::: DATA FOR ANALYSIS :::

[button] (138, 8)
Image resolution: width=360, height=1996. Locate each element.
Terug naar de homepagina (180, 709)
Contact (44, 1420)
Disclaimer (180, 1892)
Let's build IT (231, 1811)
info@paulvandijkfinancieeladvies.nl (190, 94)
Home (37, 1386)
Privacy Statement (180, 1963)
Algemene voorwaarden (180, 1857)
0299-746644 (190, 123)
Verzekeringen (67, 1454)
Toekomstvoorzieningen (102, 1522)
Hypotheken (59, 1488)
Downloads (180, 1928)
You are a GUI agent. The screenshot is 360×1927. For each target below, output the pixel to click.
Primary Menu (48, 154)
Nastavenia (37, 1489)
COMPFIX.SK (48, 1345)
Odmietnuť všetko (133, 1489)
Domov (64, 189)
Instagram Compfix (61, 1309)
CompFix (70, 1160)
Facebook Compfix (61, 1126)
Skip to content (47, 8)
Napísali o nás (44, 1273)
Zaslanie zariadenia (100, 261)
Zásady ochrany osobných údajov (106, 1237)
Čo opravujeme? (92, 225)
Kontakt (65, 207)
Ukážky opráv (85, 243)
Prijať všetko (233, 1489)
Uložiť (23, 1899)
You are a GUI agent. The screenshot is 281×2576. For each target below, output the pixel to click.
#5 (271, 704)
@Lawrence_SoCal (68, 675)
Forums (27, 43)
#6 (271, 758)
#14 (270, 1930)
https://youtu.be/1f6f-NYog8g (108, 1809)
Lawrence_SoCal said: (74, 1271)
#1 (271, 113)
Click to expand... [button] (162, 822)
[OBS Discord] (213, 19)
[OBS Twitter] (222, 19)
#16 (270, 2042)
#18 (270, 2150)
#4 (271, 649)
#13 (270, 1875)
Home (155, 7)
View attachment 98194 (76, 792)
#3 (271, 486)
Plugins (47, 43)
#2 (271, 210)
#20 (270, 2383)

:::

**PROMPT**
Print the material above verbatim, first line through the line containing "Lawrence_SoCal said: (74, 1271)", both included.

**EXERCISE RESULT**
[button] (138, 8)
Image resolution: width=360, height=1996. Locate each element.
Terug naar de homepagina (180, 709)
Contact (44, 1420)
Disclaimer (180, 1892)
Let's build IT (231, 1811)
info@paulvandijkfinancieeladvies.nl (190, 94)
Home (37, 1386)
Privacy Statement (180, 1963)
Algemene voorwaarden (180, 1857)
0299-746644 (190, 123)
Verzekeringen (67, 1454)
Toekomstvoorzieningen (102, 1522)
Hypotheken (59, 1488)
Downloads (180, 1928)
You are a GUI agent. The screenshot is 360×1927. For each target below, output the pixel to click.
Primary Menu (48, 154)
Nastavenia (37, 1489)
COMPFIX.SK (48, 1345)
Odmietnuť všetko (133, 1489)
Domov (64, 189)
Instagram Compfix (61, 1309)
CompFix (70, 1160)
Facebook Compfix (61, 1126)
Skip to content (47, 8)
Napísali o nás (44, 1273)
Zaslanie zariadenia (100, 261)
Zásady ochrany osobných údajov (106, 1237)
Čo opravujeme? (92, 225)
Kontakt (65, 207)
Ukážky opráv (85, 243)
Prijať všetko (233, 1489)
Uložiť (23, 1899)
You are a GUI agent. The screenshot is 281×2576. For each target below, output the pixel to click.
#5 (271, 704)
@Lawrence_SoCal (68, 675)
Forums (27, 43)
#6 (271, 758)
#14 (270, 1930)
https://youtu.be/1f6f-NYog8g (108, 1809)
Lawrence_SoCal said: (74, 1271)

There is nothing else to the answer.